Morreu hoje aos 61 anos joão. O sobrenome dele não será divulgado porque não importa, não vai diferenciá-lo da multidão de joões que existem por aí. Ele é só mais um brasileiro comum. Não era nenhuma estrela pop que só tem qualidades, nem um político corrupto que só tem defeitos. Era um homem contraditório, que tinha o bom e o mau ao mesmo tempo. Era o bom pai e o mau funcionário. O bom pagador e o mau marido. Sim, joão era o bom pai e o mau marido ao mesmo tempo, algo que parece inconcebível nos noticiários de estereótipos que assistimos.

joão morreu em paz, dormindo. Não levou uma porção de tiros enquanto se escondia da polícia. joão não era um grande astro da guitarra que morreu por estupidez, ou melhor, por overdose. joão não era casado com uma princesa e herdeiro do trono real. Nem foi um grande presidente que tomou medidas importantes para acabar com a opressão do seu país. Mas também não foi um dos oprimidos, em situação deplorável, cujas fotos rendem royalties até hoje a seus autores.

joão morreu normal e anônimo, como morrem 99,9% das pessoas, as que não ocupam as páginas, telas e ondas dos noticiários, mas que compõem a massa de seres humanos que povoa o mundo, cada um com sua história pessoal, individual e única.

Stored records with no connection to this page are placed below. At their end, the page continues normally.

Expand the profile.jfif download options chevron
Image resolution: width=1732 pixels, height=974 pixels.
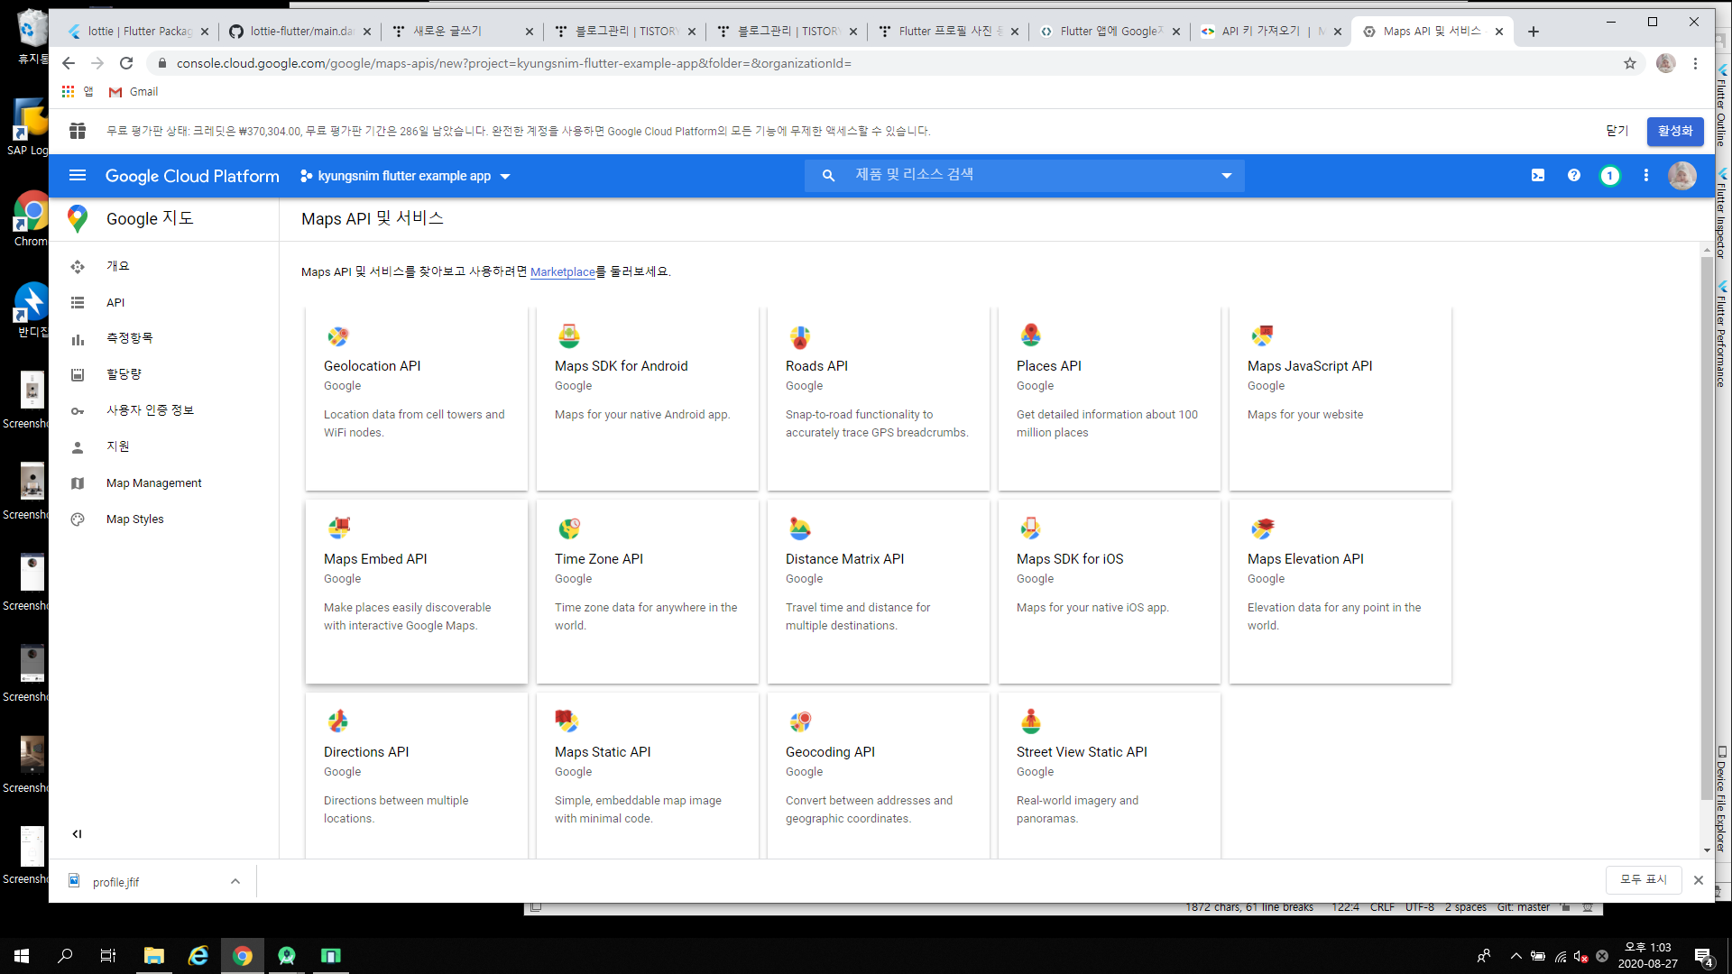235,882
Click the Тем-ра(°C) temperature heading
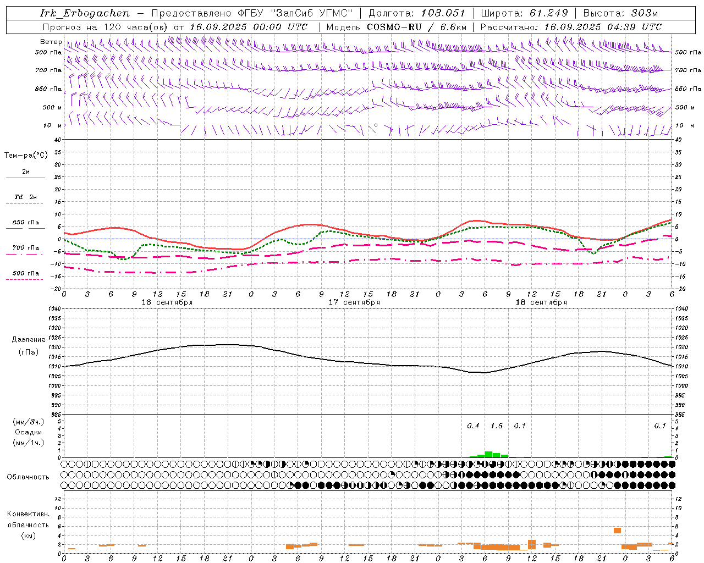Image resolution: width=704 pixels, height=563 pixels. pyautogui.click(x=26, y=156)
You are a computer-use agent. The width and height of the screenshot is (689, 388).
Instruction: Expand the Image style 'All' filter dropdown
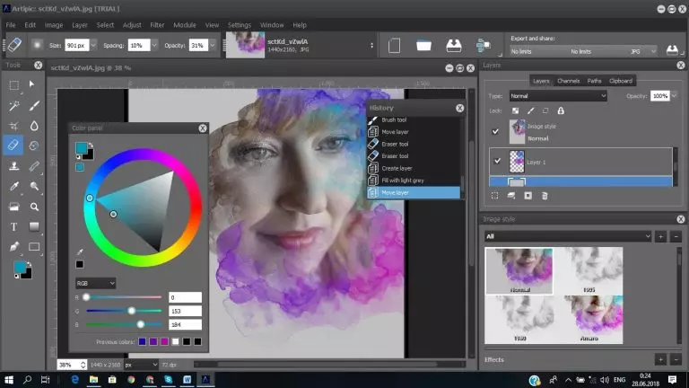pos(568,236)
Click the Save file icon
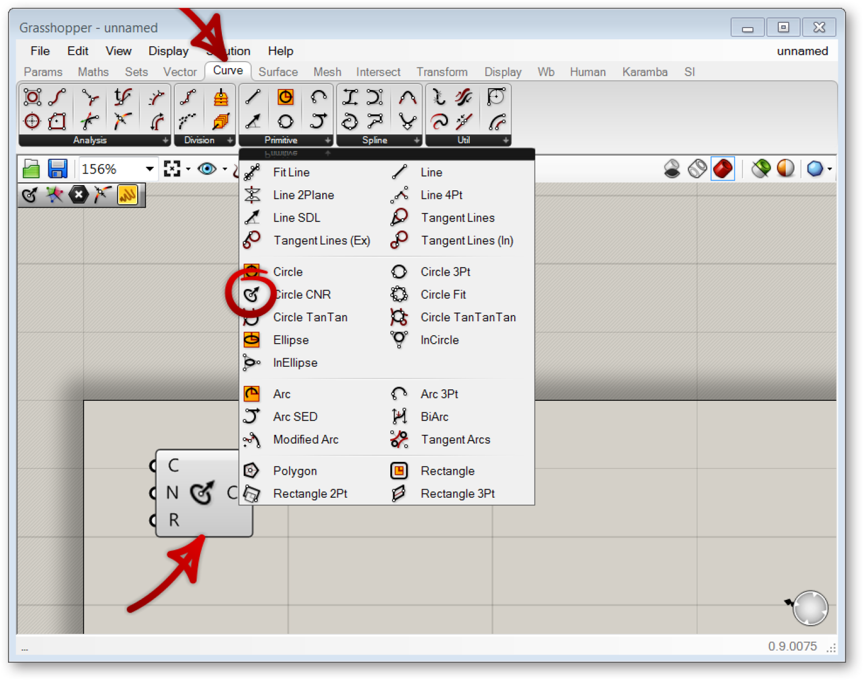Viewport: 863px width, 680px height. [58, 169]
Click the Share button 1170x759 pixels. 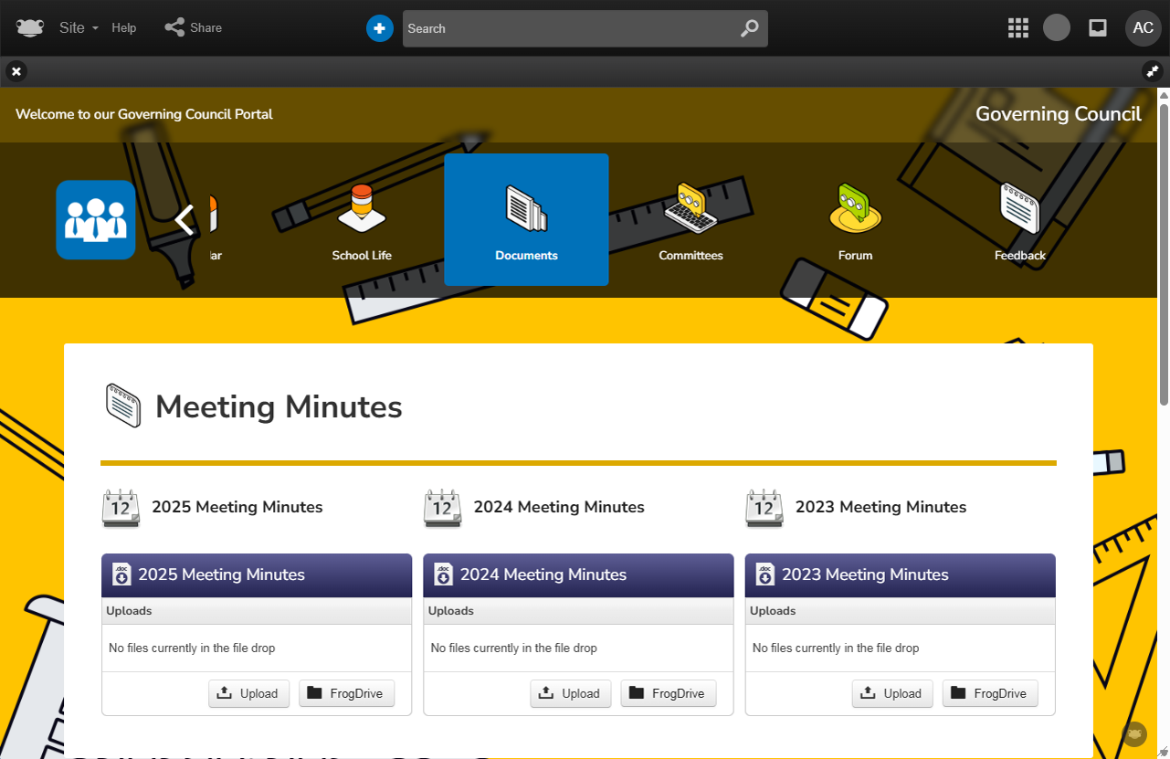(x=194, y=27)
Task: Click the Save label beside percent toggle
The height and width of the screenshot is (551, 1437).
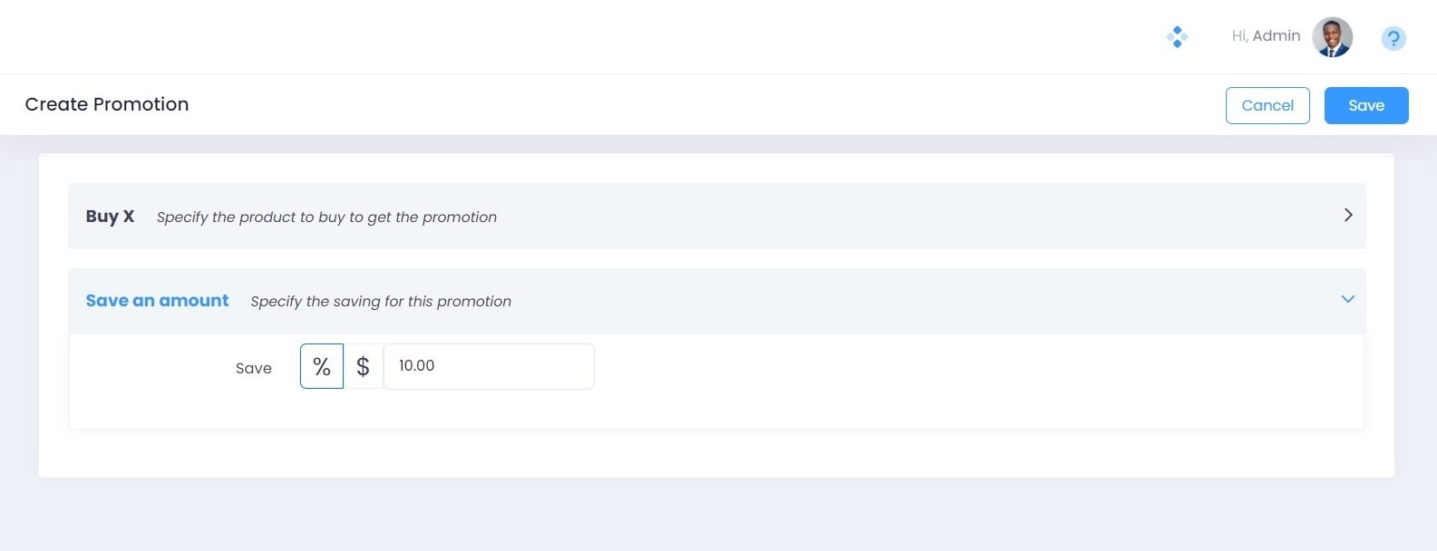Action: point(254,368)
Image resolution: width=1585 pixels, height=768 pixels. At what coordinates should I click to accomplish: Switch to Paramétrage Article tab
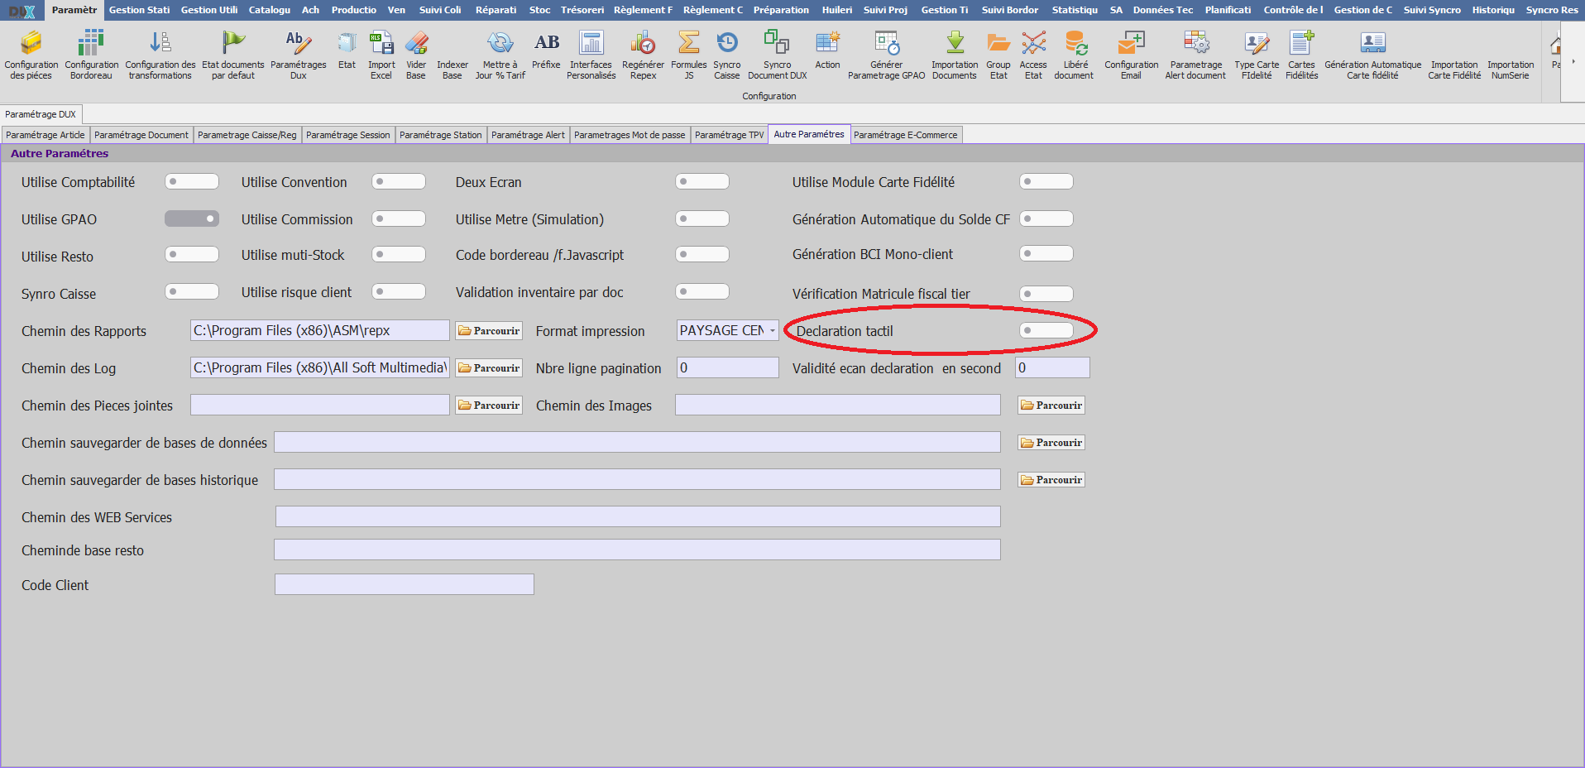click(x=45, y=135)
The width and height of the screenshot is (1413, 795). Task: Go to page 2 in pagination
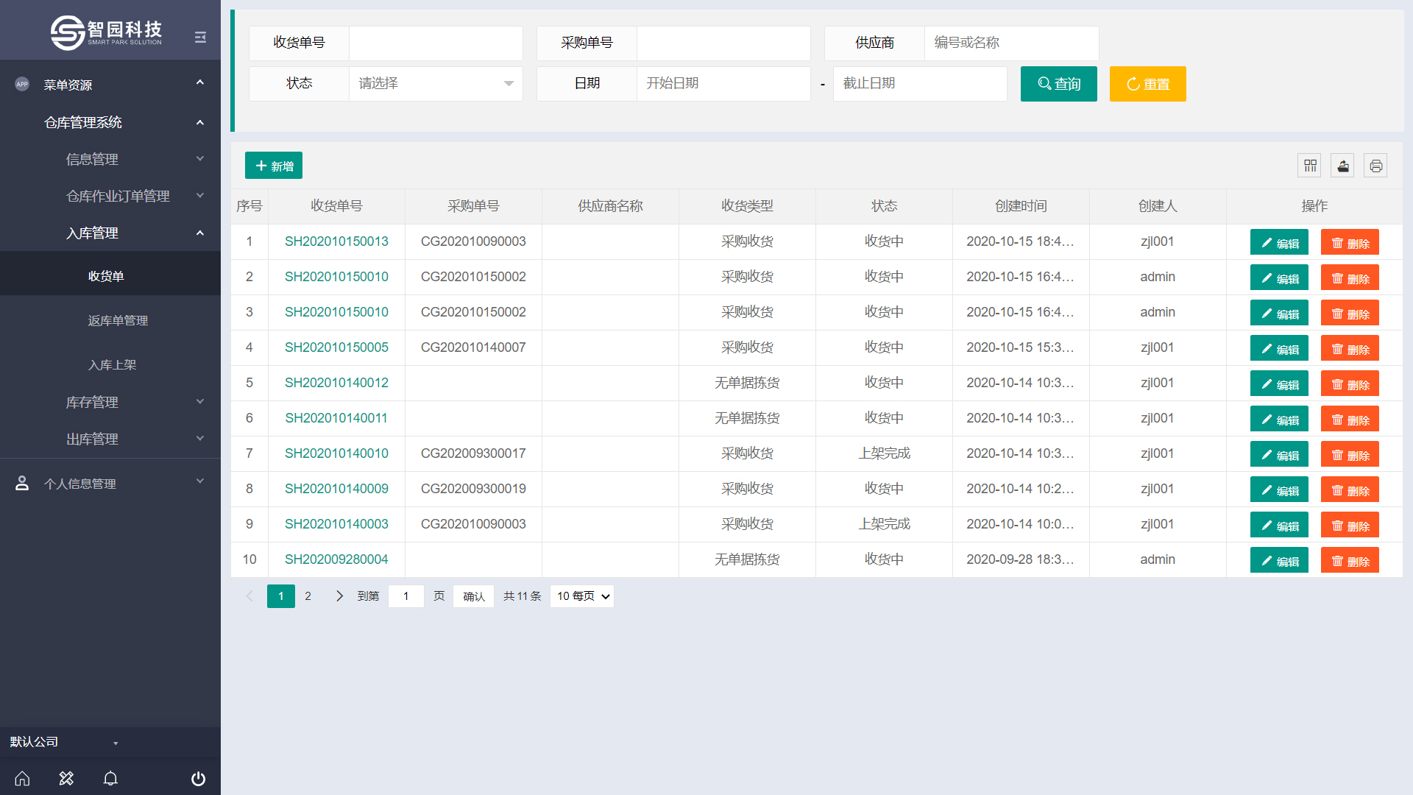tap(308, 596)
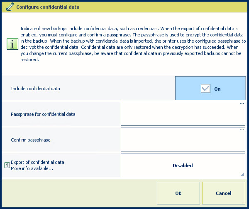
Task: Click ellipsis icon in Confirm passphrase field corner
Action: [x=242, y=129]
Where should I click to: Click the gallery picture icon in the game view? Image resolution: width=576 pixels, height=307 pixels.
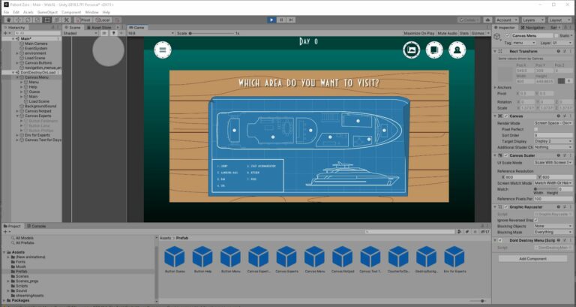tap(410, 50)
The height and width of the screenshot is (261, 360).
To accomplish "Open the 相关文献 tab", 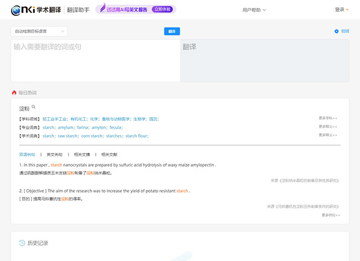I will coord(110,154).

Quem sabe virasse um case de matéria, como Paulo Almeida virou. Mas joão não tinha nenhum sobrinho cujo amigo era jornalista, como Paulo Almeida tinha e por isso virou case, ganhou até sobrenome e direito a letra inicial maiúscula. joão era apenas o vizinho de Almeida. Mas joão já esteve nos jornais. Ele estava lá na tela quando o apresentador anunciou a redução no número de desempregados. joão estava num daqueles números.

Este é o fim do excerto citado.